The next night, we were sitting in a crepe restaurant in the Latin Quarter. The young, well-dressed and attractive couple sitting at the table next to us were speaking Hebrew, which caught my attention. They initiated a conversation with me (my entire family, including our three teenage children, was with me, a disarming presence which often stimulates people to spontaneously start talking with us!), and it turned out they were both Israelis who were living and working in Paris. Shortly afterwards they walked out of the restaurant. As they left, the waiters began discussing them in rapid-fire French, probably unaware of how well my wife speaks French.
“Did you see that pretty girl with that Arab?” asked waiter.
“Yes, disgusting—such a nice looking girl with a dirty Arab! I can’t believe it.” Replied another.
My wife and I were floored by the irony of the situation. “So should we tell them he wasn’t an Arab but rather an Israeli Jew?” I asked Mary Jane.
“I wouldn’t,” she replied. “Who knows, they’d probably be even more hateful if they discovered he was Jewish.”
You can draw your own conclusions from these unedited stories, but for me it’s clear. First, passion and conviction, if directed in a healthy manner, have a powerful impact on us. Clients, not surprisingly, are moved and motivated by professionals who resonate with belief. In the realm of business we’re not talking about belief in religious tenets but rather in a set of principles and values that guide us day to day in our professional work. We’re talking about a passion for what we do that manifests itself in every client meeting, in every discussion. About an excitement for our subject matter that is contagious.

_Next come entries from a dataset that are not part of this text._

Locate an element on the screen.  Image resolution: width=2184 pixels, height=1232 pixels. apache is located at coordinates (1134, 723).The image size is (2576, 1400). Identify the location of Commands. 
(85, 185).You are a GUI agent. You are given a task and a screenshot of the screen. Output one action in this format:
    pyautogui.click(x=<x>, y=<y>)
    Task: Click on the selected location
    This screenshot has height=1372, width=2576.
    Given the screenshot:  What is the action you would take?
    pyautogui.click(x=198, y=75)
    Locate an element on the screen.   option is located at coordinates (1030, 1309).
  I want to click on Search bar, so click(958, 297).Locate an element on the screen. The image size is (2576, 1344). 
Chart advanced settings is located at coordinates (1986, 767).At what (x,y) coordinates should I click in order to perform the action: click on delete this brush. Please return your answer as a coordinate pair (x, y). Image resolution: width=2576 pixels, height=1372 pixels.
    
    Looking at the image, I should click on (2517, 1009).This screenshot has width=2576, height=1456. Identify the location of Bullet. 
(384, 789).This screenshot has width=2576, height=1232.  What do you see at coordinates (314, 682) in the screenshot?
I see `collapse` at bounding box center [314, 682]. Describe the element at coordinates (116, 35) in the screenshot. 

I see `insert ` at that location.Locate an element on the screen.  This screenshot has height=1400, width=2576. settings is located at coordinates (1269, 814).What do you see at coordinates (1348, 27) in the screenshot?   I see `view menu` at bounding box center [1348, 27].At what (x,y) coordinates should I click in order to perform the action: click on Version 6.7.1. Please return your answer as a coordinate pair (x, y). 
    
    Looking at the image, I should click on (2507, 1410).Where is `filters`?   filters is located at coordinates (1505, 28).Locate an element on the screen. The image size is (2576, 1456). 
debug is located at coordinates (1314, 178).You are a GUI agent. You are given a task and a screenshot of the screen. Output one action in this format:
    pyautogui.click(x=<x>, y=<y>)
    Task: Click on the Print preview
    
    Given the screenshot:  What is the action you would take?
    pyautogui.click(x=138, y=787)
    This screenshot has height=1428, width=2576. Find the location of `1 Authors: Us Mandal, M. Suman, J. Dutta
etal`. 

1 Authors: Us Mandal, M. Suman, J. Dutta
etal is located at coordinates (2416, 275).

Second, stereotyping and prejudice are huge barriers to listening to others in general, and in the business world, to getting to know each of our clients as individuals. There are three preconditions to empathy, which is a foundational quality of great client advisors: listening skills; humility and a learning attitude; and self-knowledge. To empathize and listen deeply, in short, you have to understand your hot buttons and your prejudices. When we walk into a client meeting and the person on the other side of the table is a man, a woman, short, tall, of color, a WASP—whatever—we all have unconscious filters and biases that slip into gear and interfere with mutual understanding.
Remember, clients value passion, boldness, and conviction in their advisors. But these have to be tempered with a willingness to listen and accompanied by a healthy serving of humility and self-knowledge.